Analysis for the ejector used as expansion valve in vapor compression refrigeration cycle

• The mixing pressure was determined by using the optimization method.
• Whether the entrained flow would be choked at outlet of suction nozzle was studied.
• Whether a condensation shock would happen at the end of mixing chamber was studied.
• System performance at off-design condition is close to that with optimum ejector.
• No condensation shock happens before the mixed flow flows into the diffuser.
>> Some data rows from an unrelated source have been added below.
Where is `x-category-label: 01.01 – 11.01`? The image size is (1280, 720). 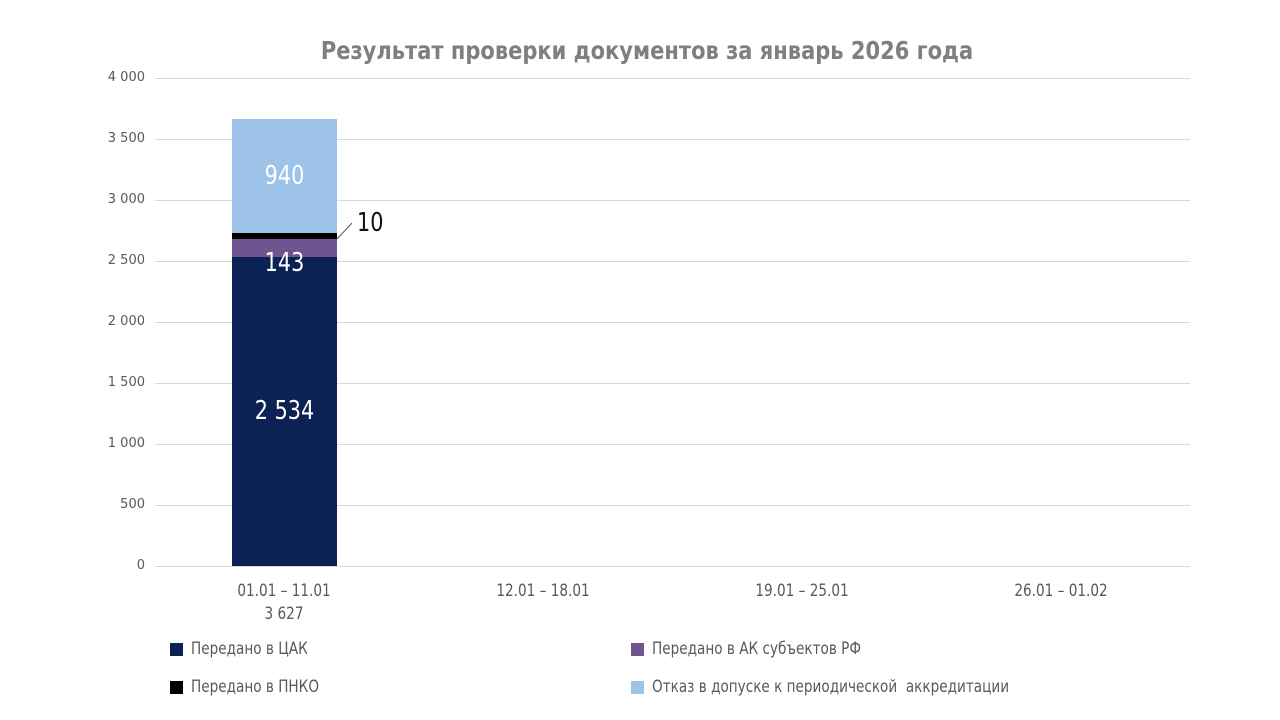
x-category-label: 01.01 – 11.01 is located at coordinates (284, 591).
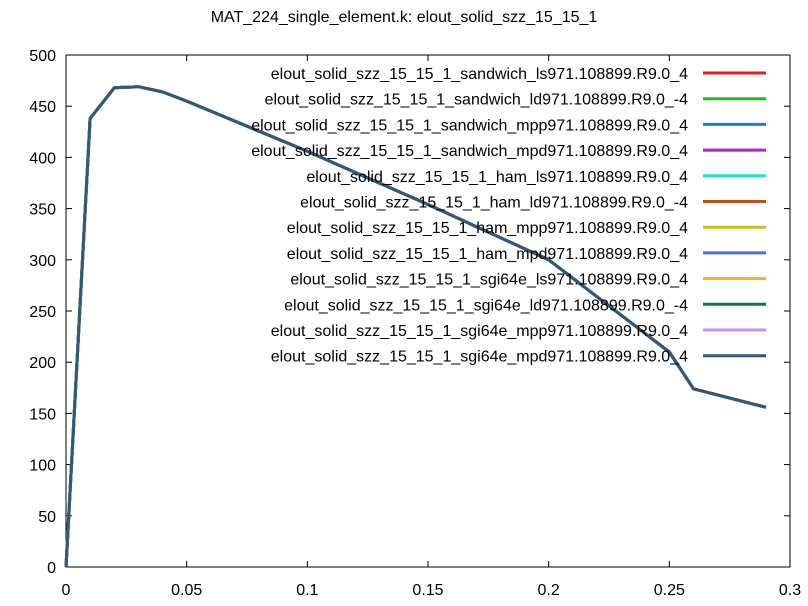 The image size is (808, 606). I want to click on y-tick-label: 150, so click(42, 414).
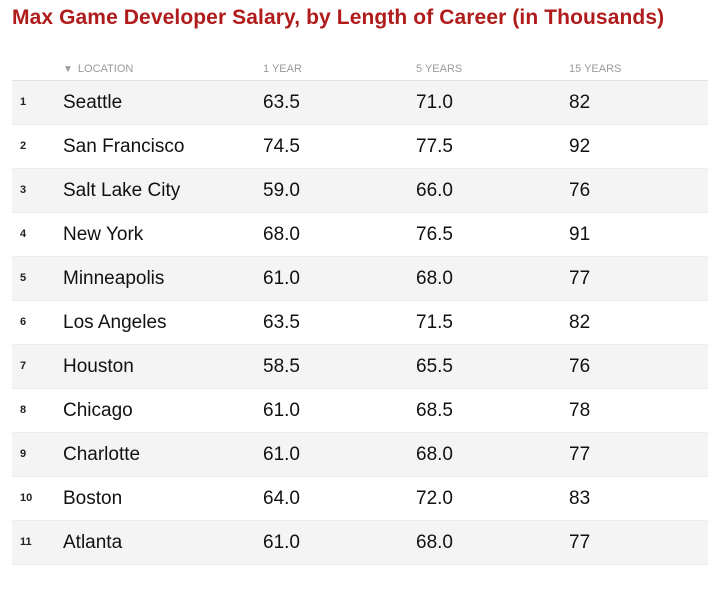 This screenshot has height=599, width=708. Describe the element at coordinates (93, 542) in the screenshot. I see `location-cell: Atlanta` at that location.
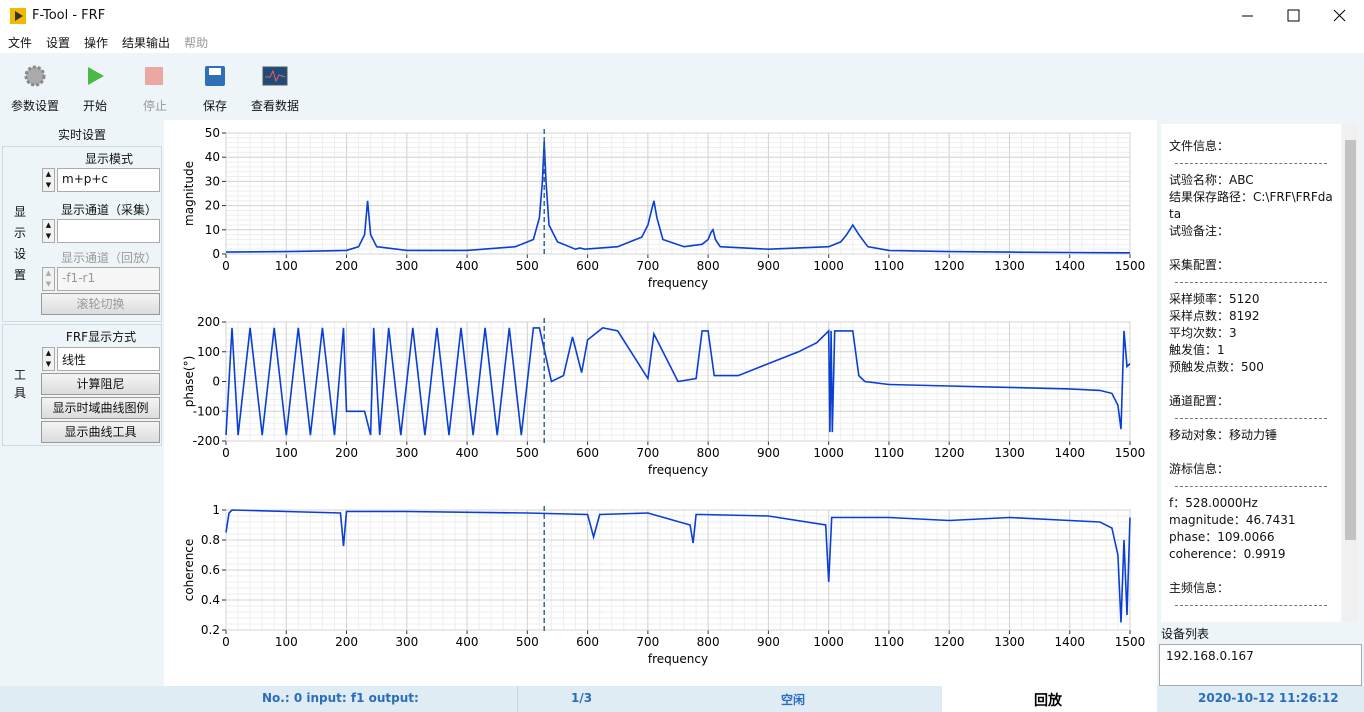  What do you see at coordinates (1268, 698) in the screenshot?
I see `status-time: 2020-10-12 11:26:12` at bounding box center [1268, 698].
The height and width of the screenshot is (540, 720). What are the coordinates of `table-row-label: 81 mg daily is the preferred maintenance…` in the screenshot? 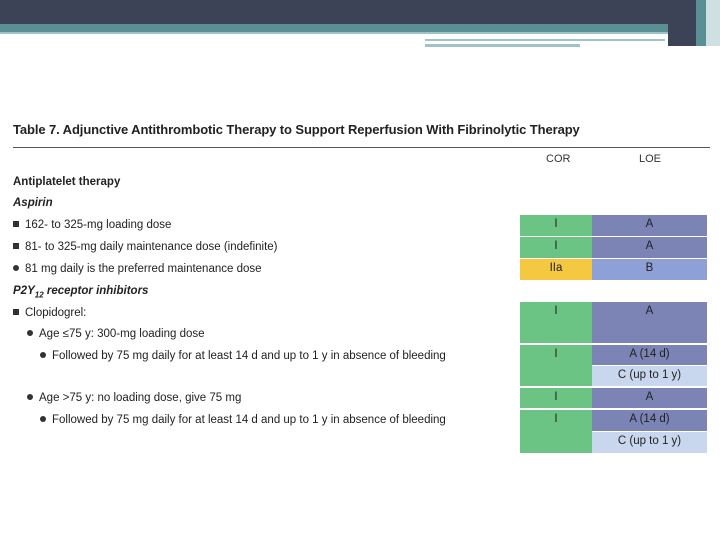 It's located at (138, 269).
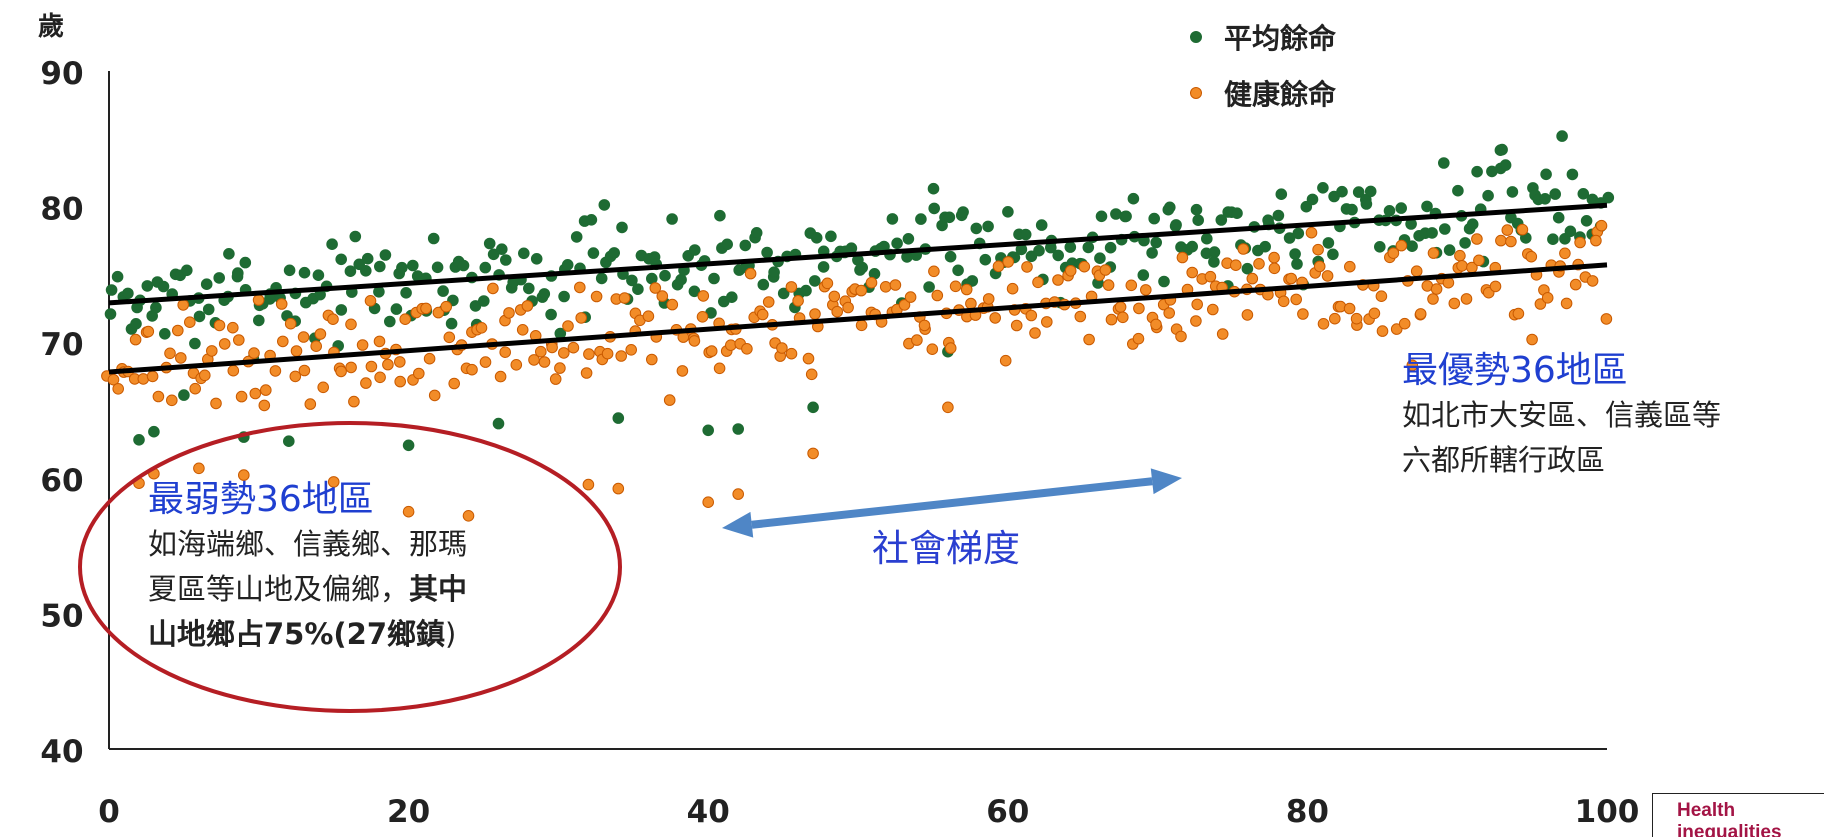 This screenshot has width=1824, height=837. What do you see at coordinates (62, 481) in the screenshot?
I see `y-tick-label: 60` at bounding box center [62, 481].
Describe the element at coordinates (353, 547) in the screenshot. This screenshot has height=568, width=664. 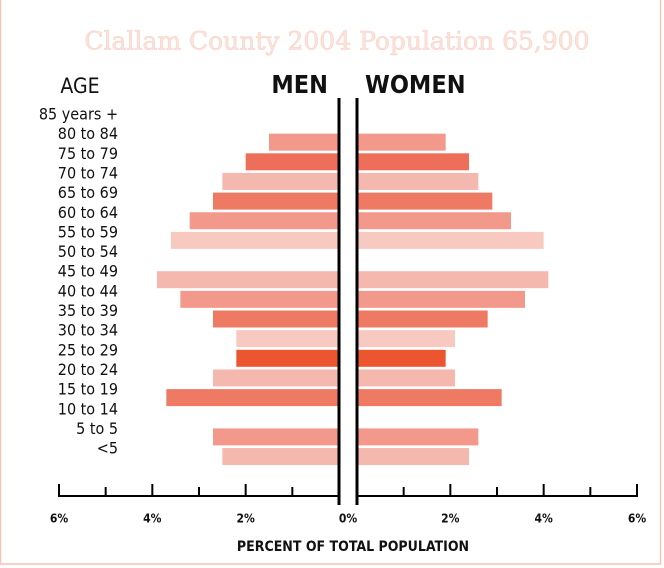
I see `x-axis-title: PERCENT OF TOTAL POPULATION` at that location.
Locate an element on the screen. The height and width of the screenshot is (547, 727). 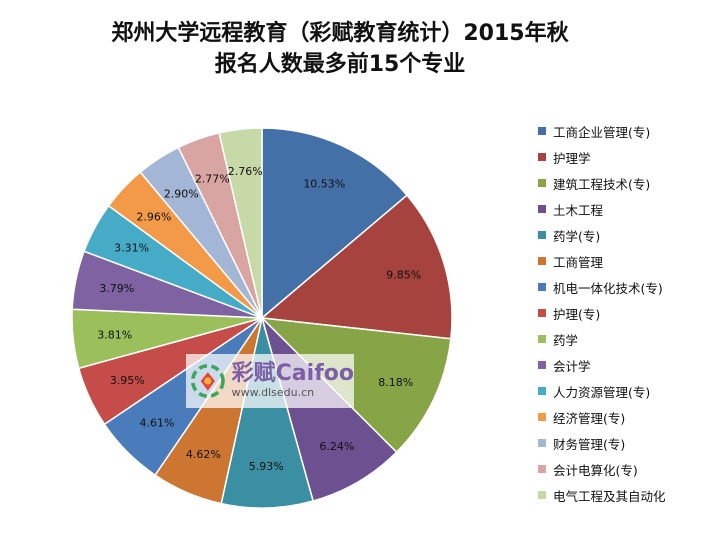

An ejector was used in a compression refrigeration cycle for improving its efficiency. A constant-pressure mixing model was adopted to simulate the ejector. Whether or not the entrained flow would be choked at the outlet of the suction nozzle and whether or not a condensation shock would happen at the end of the mixing chamber were both considered. The effect of the mixing pressure on the performances of the ejector and the hybrid system was evaluated. The mixing pressure was finally determined by using the optimization method. The performances of the ejector and the hybrid system at different operating conditions were studied. Lastly, the performances of the ejector with fixed geometry and the corresponding hybrid system at off-design operating conditions were also theoretically studied. The results indicate that the optimum ejector mixing pressure is a little lower than the entrained fluid's pressure, but far larger than its critical pressure. No condensation shock happens before it flows into the diffuser. The theoretical performances of the hybrid compression refrigeration system with fixed geometry ejector at off-design conditions are very close to that with the optimum geometry ejector.